**WHAT TO DO**
Once the line holding "Open the end date calendar picker" appears, repeat it and each line after it to the end of the data, exactly and with nothing else; pictures stay out.

Collected data:

%%

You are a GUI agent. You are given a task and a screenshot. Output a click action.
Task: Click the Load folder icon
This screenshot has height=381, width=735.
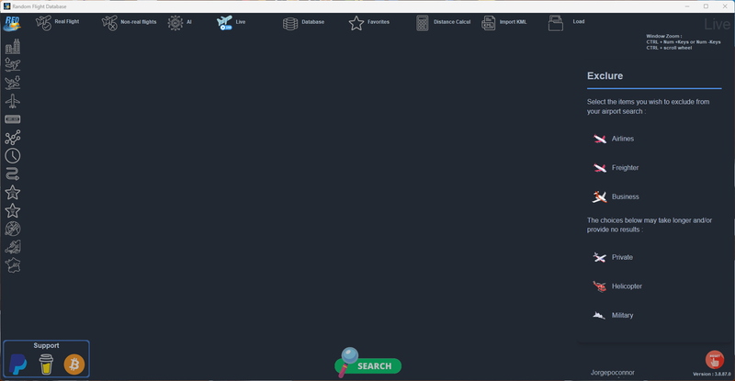coord(556,23)
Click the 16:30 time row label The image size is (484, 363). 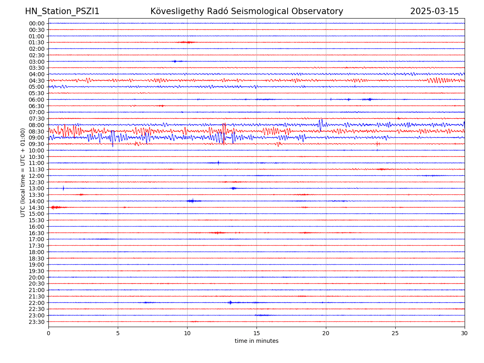[37, 233]
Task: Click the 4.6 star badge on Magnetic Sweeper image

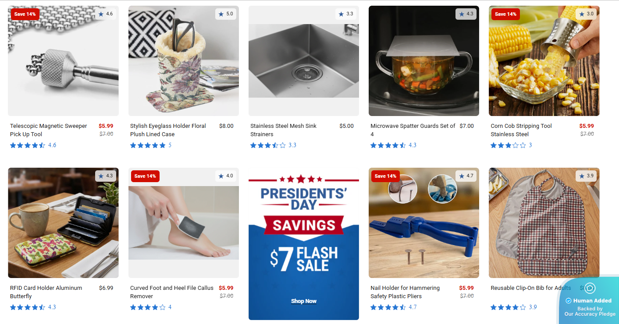Action: tap(105, 14)
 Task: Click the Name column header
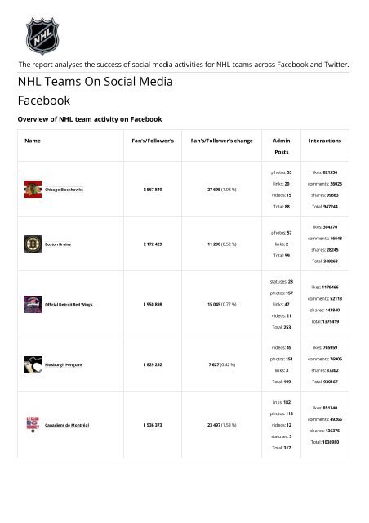point(33,141)
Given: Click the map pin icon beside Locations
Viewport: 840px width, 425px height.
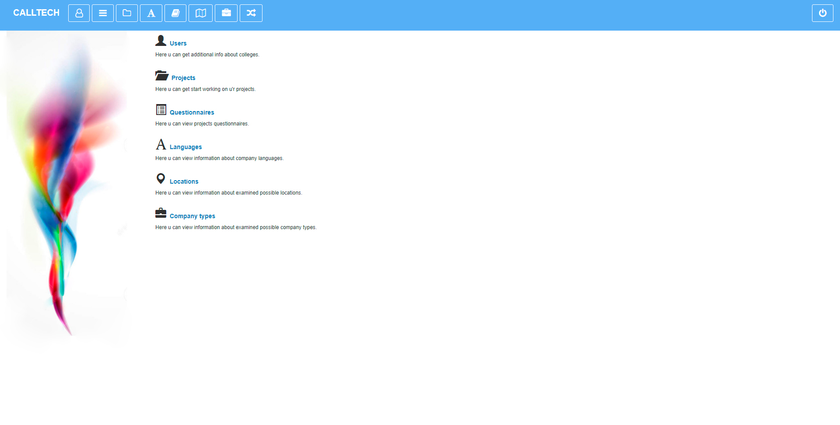Looking at the screenshot, I should [x=161, y=178].
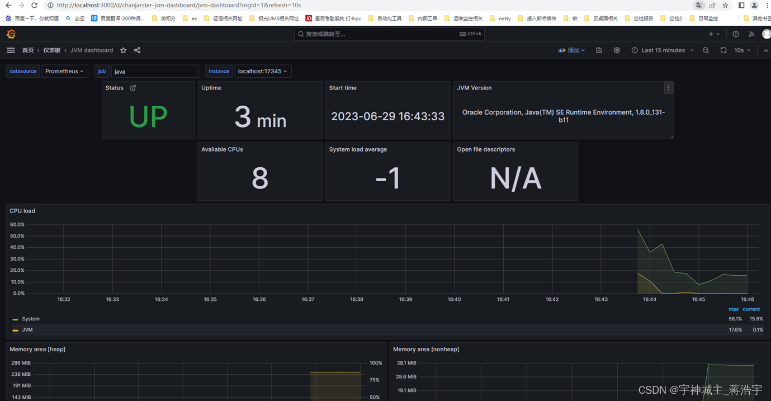771x401 pixels.
Task: Sort CPU load legend by max column
Action: point(734,309)
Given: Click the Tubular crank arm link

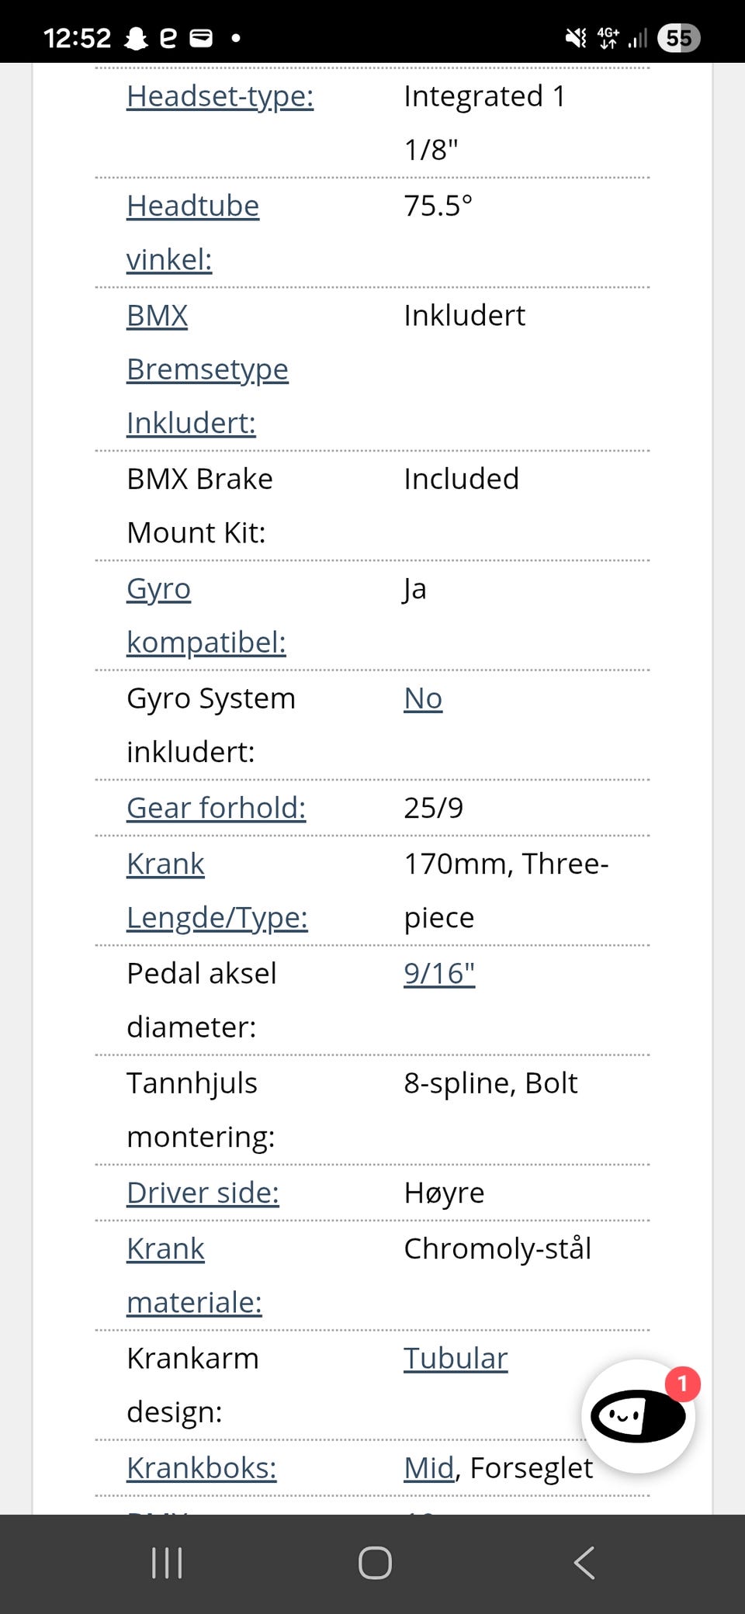Looking at the screenshot, I should 456,1359.
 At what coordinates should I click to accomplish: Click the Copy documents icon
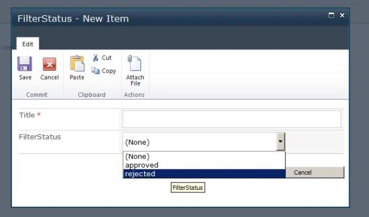(95, 70)
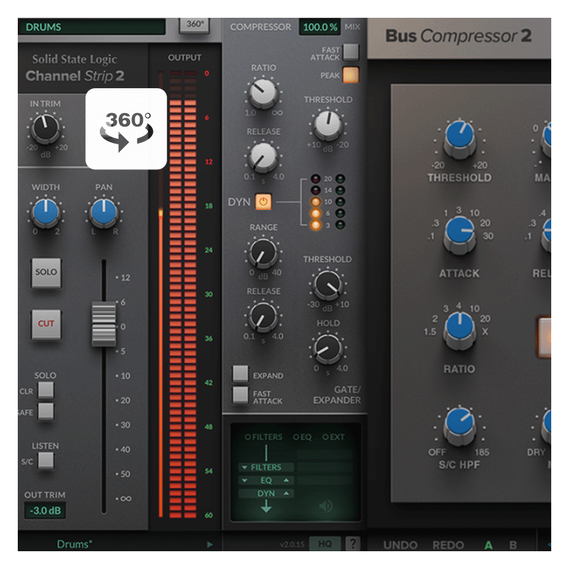
Task: Switch to preset slot B
Action: coord(513,546)
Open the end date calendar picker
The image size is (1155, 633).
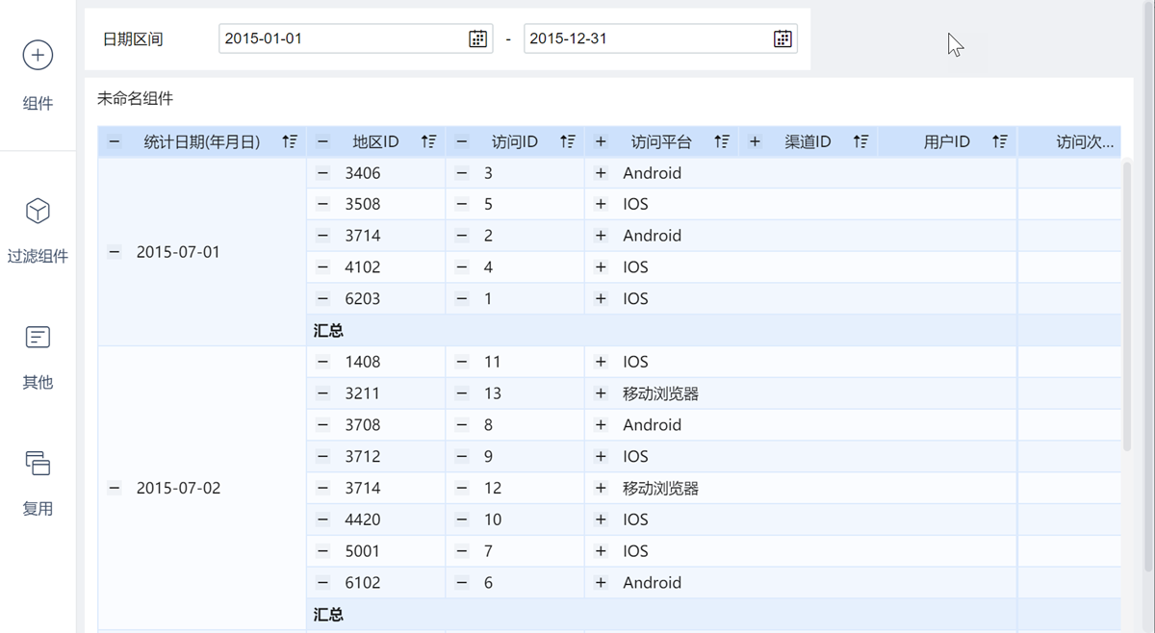tap(783, 38)
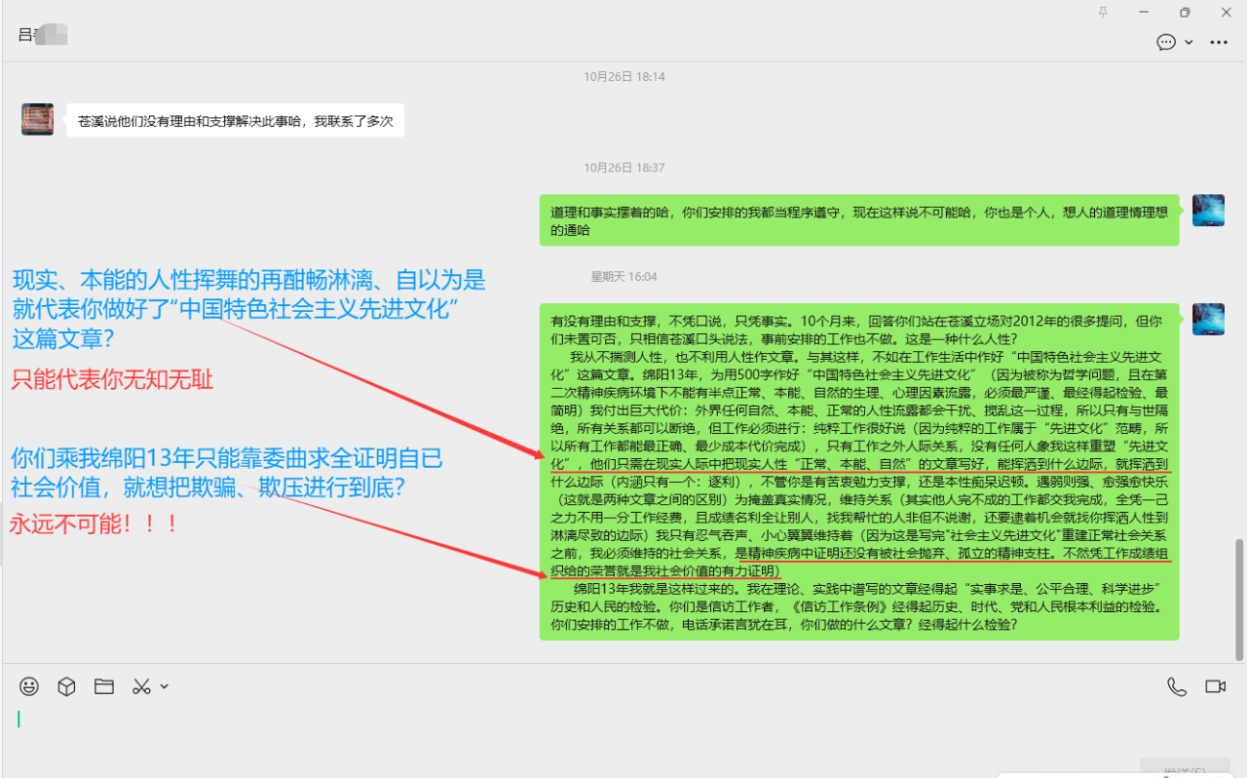1247x778 pixels.
Task: Open the three-dot more options menu
Action: point(1219,42)
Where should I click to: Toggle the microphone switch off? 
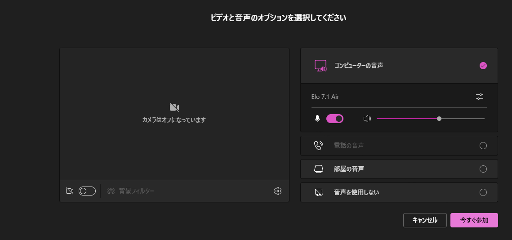[x=335, y=119]
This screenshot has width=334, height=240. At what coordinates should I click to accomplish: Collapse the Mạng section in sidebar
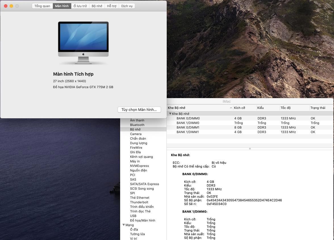124,225
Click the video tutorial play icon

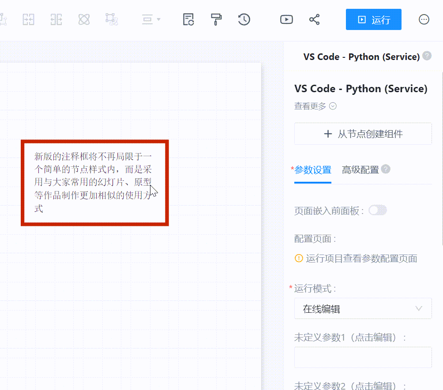[286, 19]
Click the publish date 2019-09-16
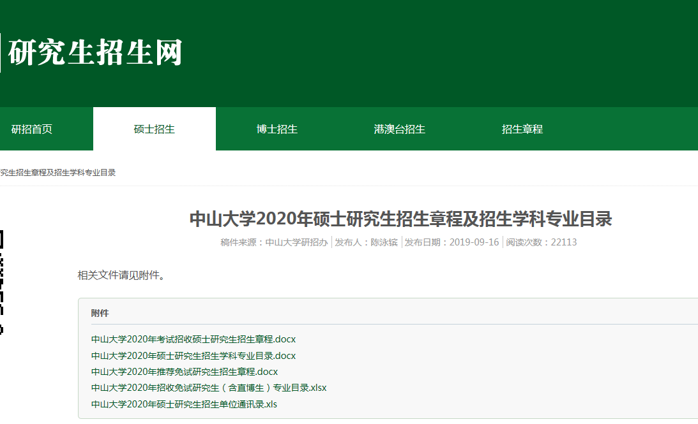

%%

**RESPONSE**
Open the end date calendar picker
The image size is (1155, 633).
tap(783, 38)
1247x778 pixels.
Task: Open the three-dot more options menu
Action: point(1219,42)
Where should I click to: Toggle the microphone switch off? 
[x=335, y=119]
This screenshot has width=334, height=240. At what coordinates should I click to accomplish: Collapse the Mạng section in sidebar
124,225
Click the video tutorial play icon

[286, 19]
Click the publish date 2019-09-16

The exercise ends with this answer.